Thornton Wilder Joins the Library of America
Even though he won just about every honor an American writer can win (three Pulitzers, a National Book Award, the cover of Time), Thornton Wilder is the most neglected of this country’s great playwrights. The author of Our Town, The Skin of Our Teeth, and a handful of the best one-acts ever written got a much-deserved accolade this year from the Library of America, which added a volume of his plays and theatrical essays to the all but official canon of American letters. (With luck he’ll one day be joined by August Wilson, who also got a handsome literary tribute this year in Theater Communications Group’s boxed set of his ten-play cycle about the African-American experience.)

Stew, creator and star of Passing Strange.  

Passing Strange
Except for the occasional extravaganza like Charles Mee’s Queens Boulevard, which captures the raucous multicultural life of Astoria on Mimi Lien’s wonderfully busy set, new musicals lately run toward small casts on spare stages. Passing Strange, Stew’s coming-of-age musical at the Public, had a small cast, but there was nothing spare about the dazzling back wall. Scenic designer David Korins and lighting designer Kevin Adams collaborated on what looked like a giant circuit board or video-game console.

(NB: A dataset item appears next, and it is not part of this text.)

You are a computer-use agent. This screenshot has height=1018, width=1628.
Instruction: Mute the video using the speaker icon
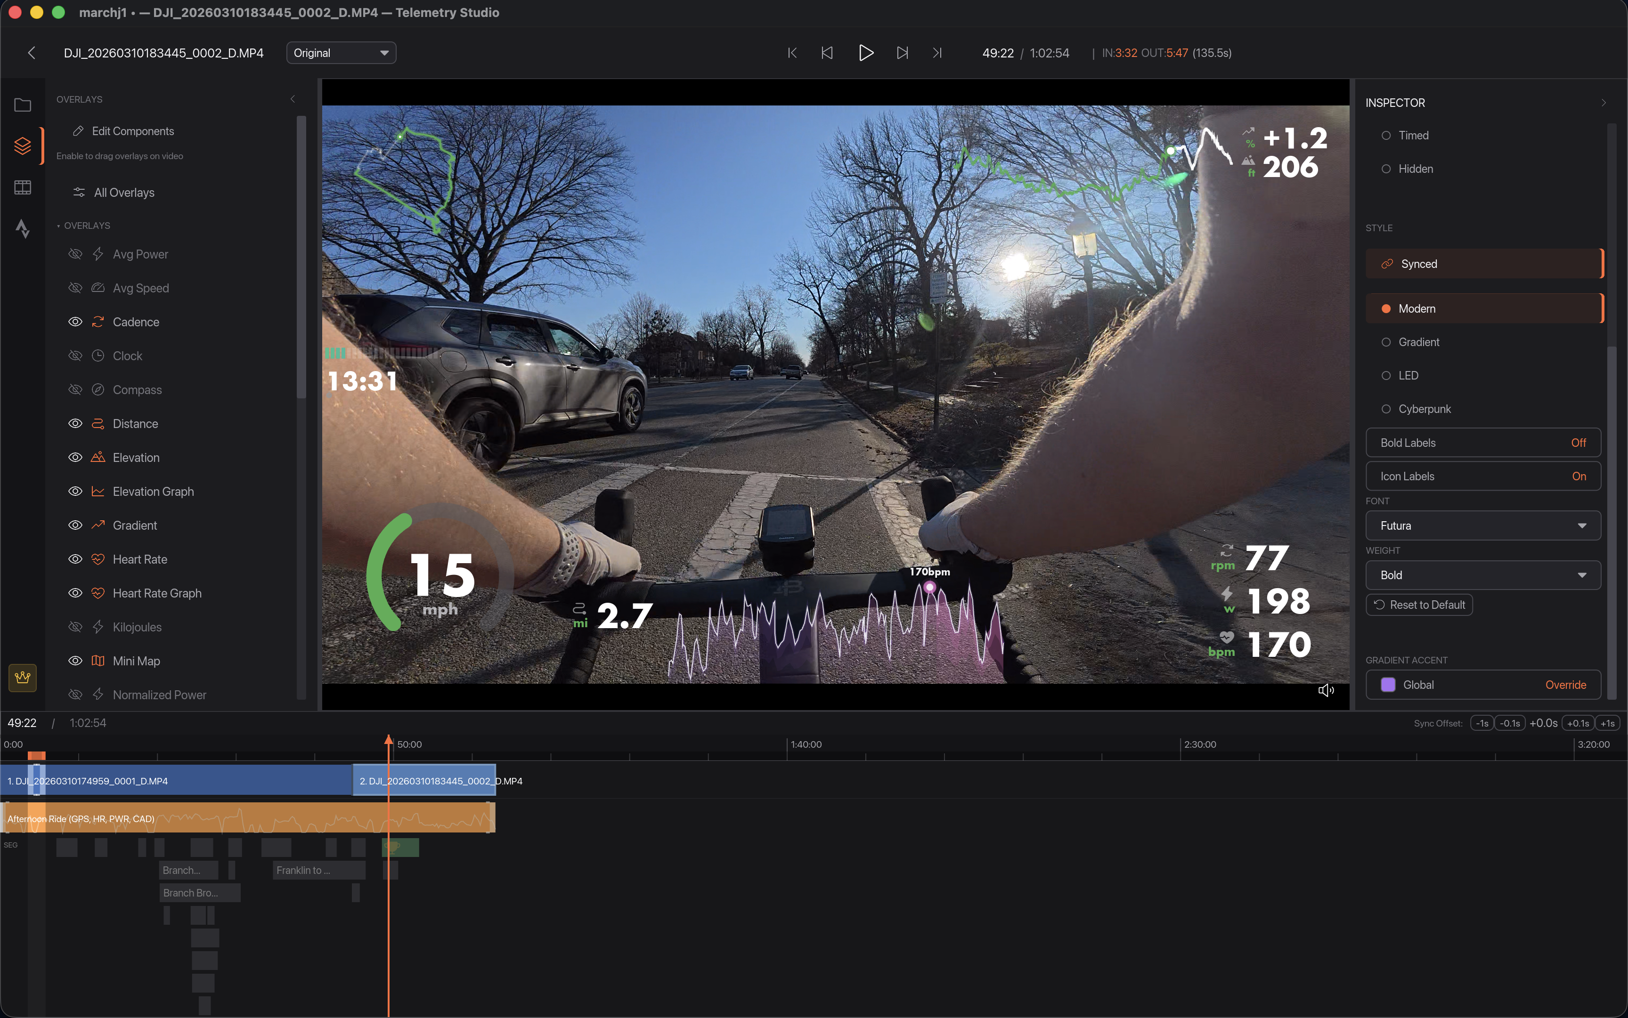pyautogui.click(x=1325, y=690)
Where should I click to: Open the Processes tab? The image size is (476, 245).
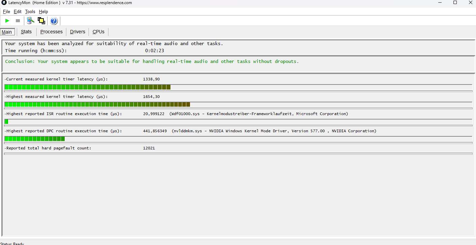pos(51,32)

It loomed even more impressively than the colossal lab in Young Frankenstein—its closest rival in terms of onstage coolness—at a fraction of the cost.

Boyd Gaines in Pygmalion  

Boyd Gaines
A few of New York’s best and busiest actors flashed considerable range this year: Martha Plimpton (A Midsummer Night’s Dream and Cymbeline), Donna Murphy (Follies and LoveMusik), and Michael Cerveris (King Lear, LoveMusik, and Cymbeline). But nobody can touch the far-flung trio of outstanding performances given by Boyd Gaines: the lieutenant with the stiff upper lip in Journey’s End; Herbie, the agent with the heart of gold in Gypsy, and Colonel Pickering, the courtly, daffy phonetics researcher in Pygmalion. A war drama, a classic musical, and a Shavian comedy: It’s an awe-inspiring trifecta, all the more so because he made it look easy.